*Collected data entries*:
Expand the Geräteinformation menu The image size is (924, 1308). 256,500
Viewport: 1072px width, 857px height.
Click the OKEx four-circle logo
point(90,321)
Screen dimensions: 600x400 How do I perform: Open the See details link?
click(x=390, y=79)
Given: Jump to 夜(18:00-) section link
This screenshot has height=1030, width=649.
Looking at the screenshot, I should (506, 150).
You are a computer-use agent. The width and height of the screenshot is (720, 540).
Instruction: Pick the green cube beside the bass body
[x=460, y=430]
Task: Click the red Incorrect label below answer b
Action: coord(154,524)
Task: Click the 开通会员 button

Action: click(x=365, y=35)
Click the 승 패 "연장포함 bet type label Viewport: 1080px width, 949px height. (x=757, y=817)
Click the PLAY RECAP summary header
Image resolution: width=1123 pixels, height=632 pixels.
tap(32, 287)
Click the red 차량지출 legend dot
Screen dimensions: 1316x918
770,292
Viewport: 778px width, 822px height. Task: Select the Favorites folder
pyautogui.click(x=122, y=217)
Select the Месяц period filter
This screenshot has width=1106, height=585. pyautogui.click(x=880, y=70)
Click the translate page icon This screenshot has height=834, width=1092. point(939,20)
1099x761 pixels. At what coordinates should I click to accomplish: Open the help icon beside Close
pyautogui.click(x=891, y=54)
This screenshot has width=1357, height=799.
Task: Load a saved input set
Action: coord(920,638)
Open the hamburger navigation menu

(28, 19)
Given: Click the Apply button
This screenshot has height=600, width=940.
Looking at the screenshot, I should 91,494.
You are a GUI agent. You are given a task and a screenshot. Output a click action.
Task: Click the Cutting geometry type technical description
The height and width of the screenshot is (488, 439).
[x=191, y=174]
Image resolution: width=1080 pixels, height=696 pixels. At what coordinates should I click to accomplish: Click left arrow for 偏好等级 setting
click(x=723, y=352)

*ASSIGNMENT*:
Please report the number of lines in the data that include the word "type", and add no other text.

*ANSWER BOX*:
2